House Oversight Committee Chairman (and would-be Speaker) Jason Chaffetz
admitted that his probe into the finances of Planned Parenthood turned up zilch.
"Did I look at the finances and have a hearing specifically as to the revenue portion and how they spend? Yes. Was there any wrongdoing? I didn't find any," he said during a Judiciary Committee hearing on the family planning provider.
Chaffetz, a candidate for House speaker, grilled Planned Parenthood president Cecile Richards during a five-hour hearing last week. He questioned her salary, asked about the organization's expenses and revenues, and pressed Richards on why the group had revenue of $127 million last year if it's a nonprofit. (Nonprofits put their revenues back into their programs.)
But after all that, he concluded that Planned Parenthood isn't doing anything sketchy with its money. "Did we find any wrongdoing? The answer was no," Chaffetz said.

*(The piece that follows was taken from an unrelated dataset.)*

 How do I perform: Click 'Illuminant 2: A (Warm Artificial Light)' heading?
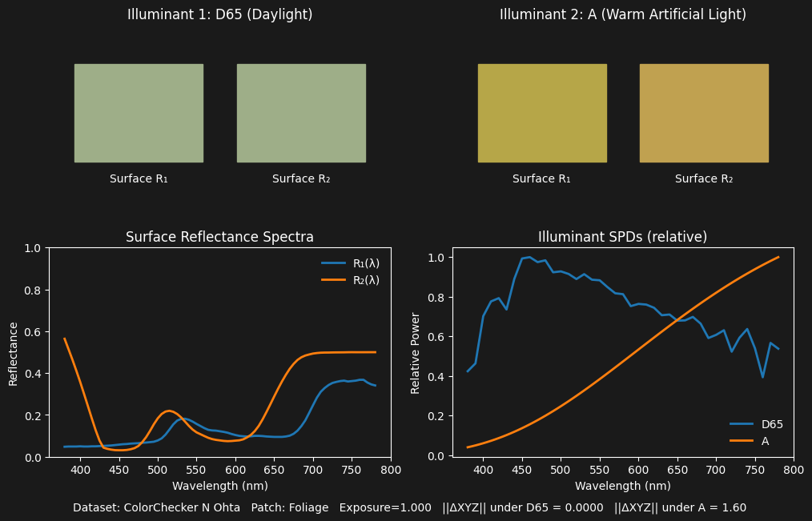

So does that mean Chaffetz is giving up on investigating Planned Parenthood and
how they are using federal funds, which is supposedly what all this is supposed to be about? Of course not! "I think there will continue to be investigations," he said. But, remember,
this isn't about politics.
No, they just need to make sure that there's nothing fishy going on with taxpayer dollars at Planned Parenthood. And every time they find out that there isn't, they have to double-down on the investigating. In fact, they have to keep investigating that—even without evidence—until November 2016. But it's not politics.